**Stored data**

+ + + +

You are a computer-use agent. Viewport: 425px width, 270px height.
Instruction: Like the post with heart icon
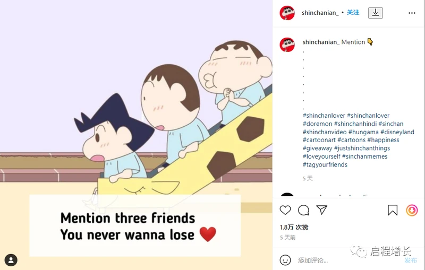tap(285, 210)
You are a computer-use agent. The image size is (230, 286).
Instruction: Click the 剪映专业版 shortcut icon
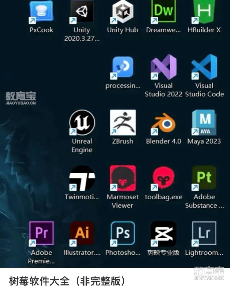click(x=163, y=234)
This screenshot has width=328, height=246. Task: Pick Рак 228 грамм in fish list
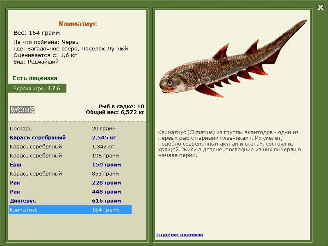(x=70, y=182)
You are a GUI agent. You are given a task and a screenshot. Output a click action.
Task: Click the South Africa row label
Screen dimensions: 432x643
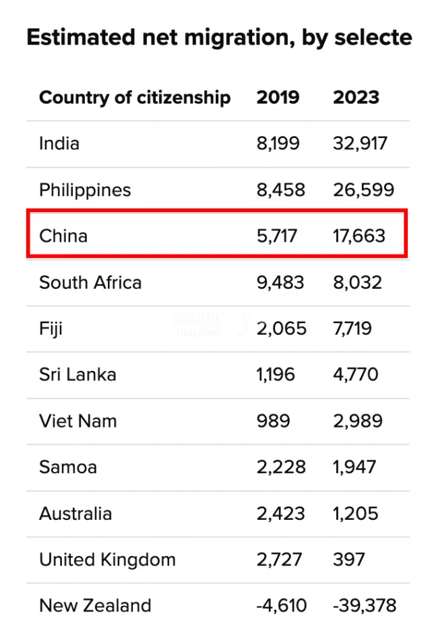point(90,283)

+ + + +

Word for word, please reproduce each entry above and leave out every picture.

**SOLUTION TO THE EXERCISE**
You are a computer-use agent. Viewport: 425px width, 270px height.
Instruction: Like the post with heart icon
tap(285, 210)
You are a computer-use agent. The image size is (230, 286).
Instruction: Click the 剪映专业版 shortcut icon
click(x=163, y=234)
This screenshot has width=328, height=246. Task: Pick Рак 228 грамм in fish list
(x=70, y=182)
You are a GUI agent. You are given a task and a screenshot. Output a click action.
Task: Click the South Africa row label
Screen dimensions: 432x643
point(90,283)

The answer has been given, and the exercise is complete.